--- START ---

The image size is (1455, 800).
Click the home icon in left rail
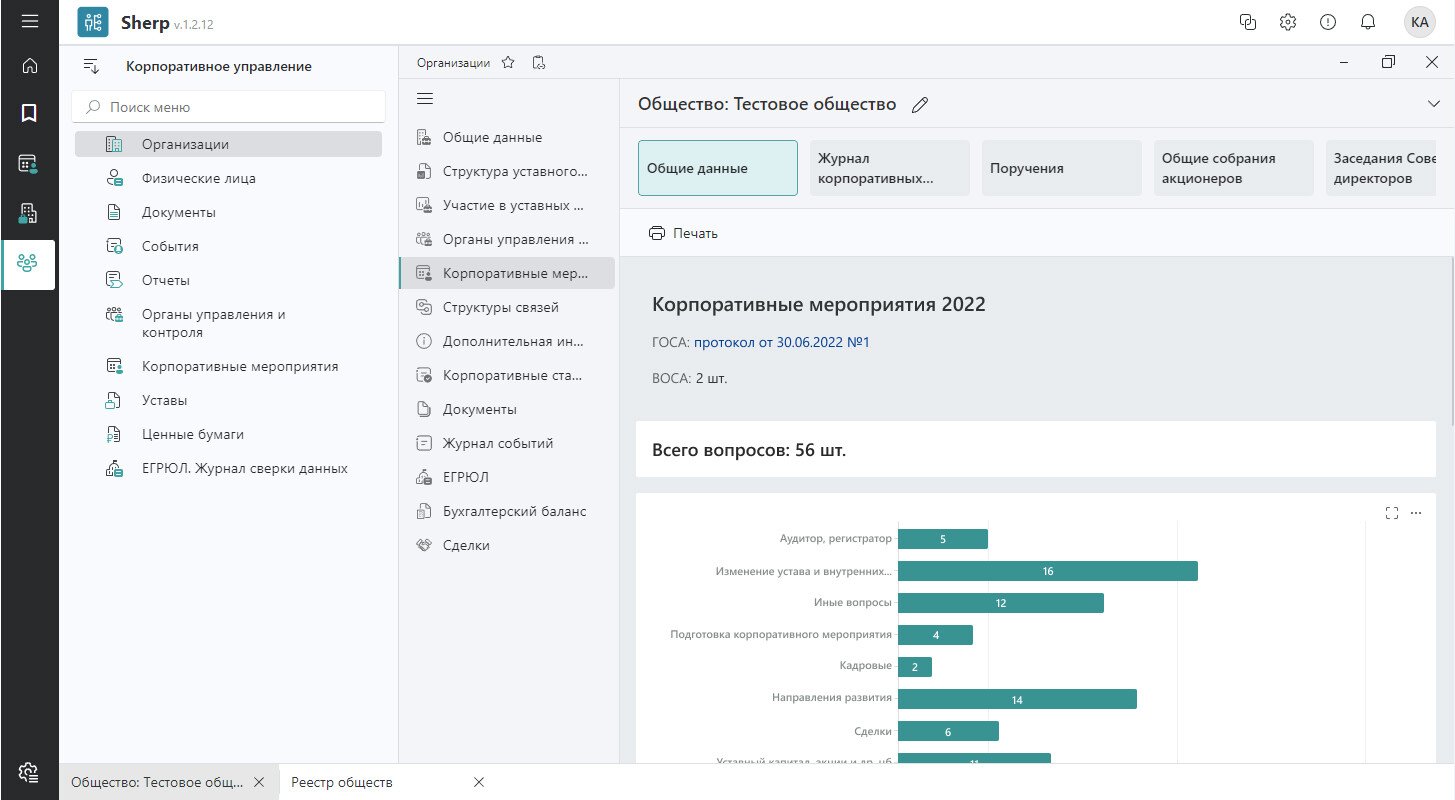pyautogui.click(x=29, y=66)
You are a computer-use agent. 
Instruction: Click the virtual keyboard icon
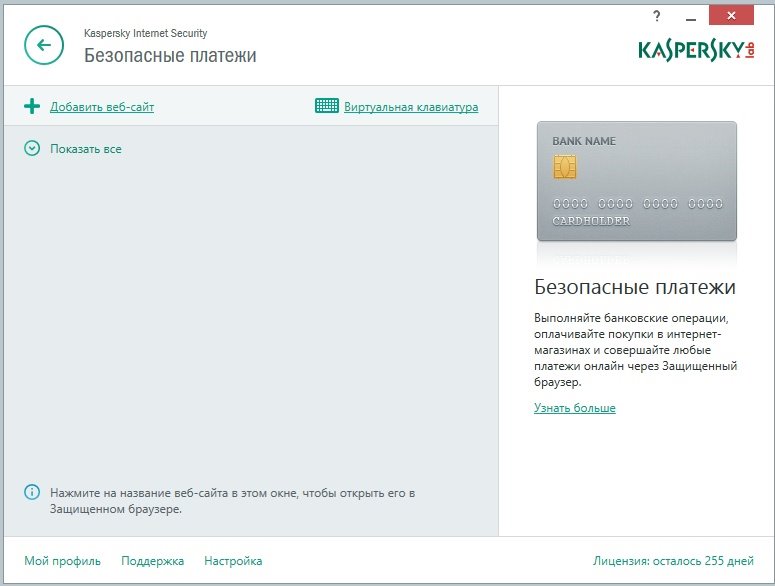pos(326,106)
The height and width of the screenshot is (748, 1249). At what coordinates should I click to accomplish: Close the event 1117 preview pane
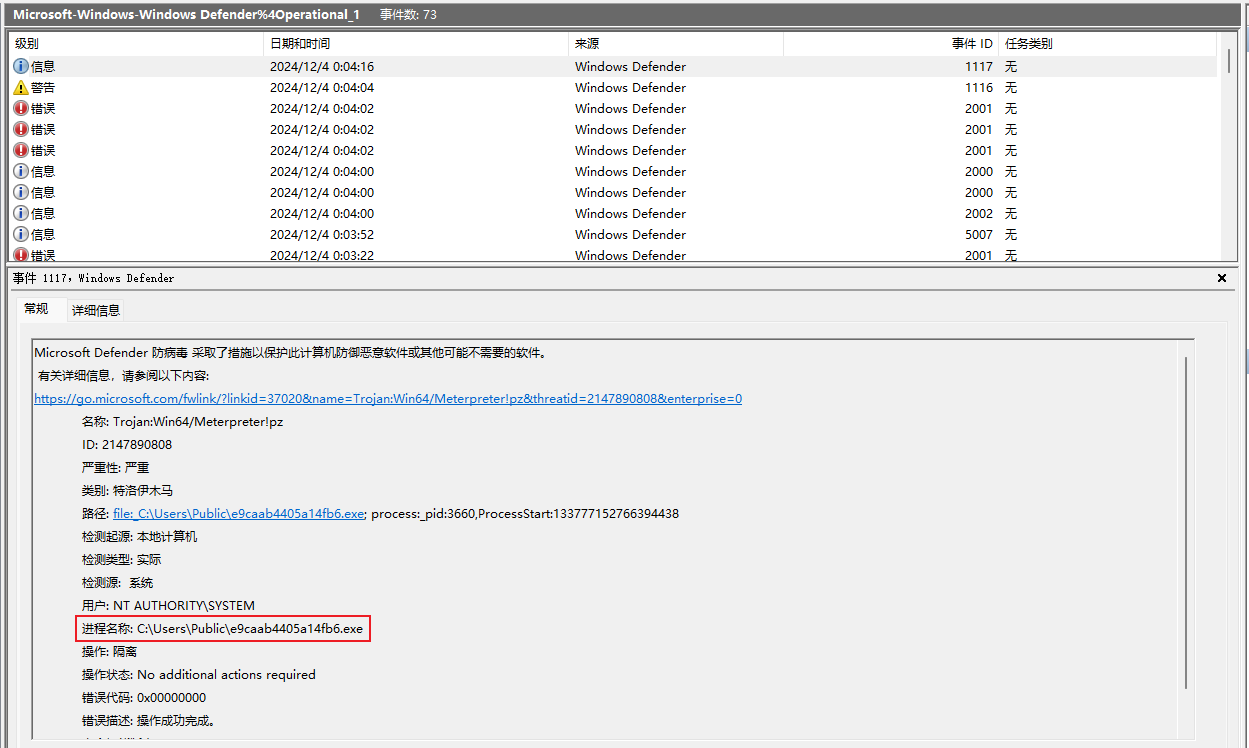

--- END ---

__What to work on__
The entries are to be written out in full and exactly, apart from the pictures.

__Answer for the task__
The image size is (1455, 800).
Click the home icon in left rail
pyautogui.click(x=29, y=66)
You are a computer-use agent. 
Instruction: Click the virtual keyboard icon
pos(326,106)
The height and width of the screenshot is (748, 1249). At what coordinates should I click to accomplish: Close the event 1117 preview pane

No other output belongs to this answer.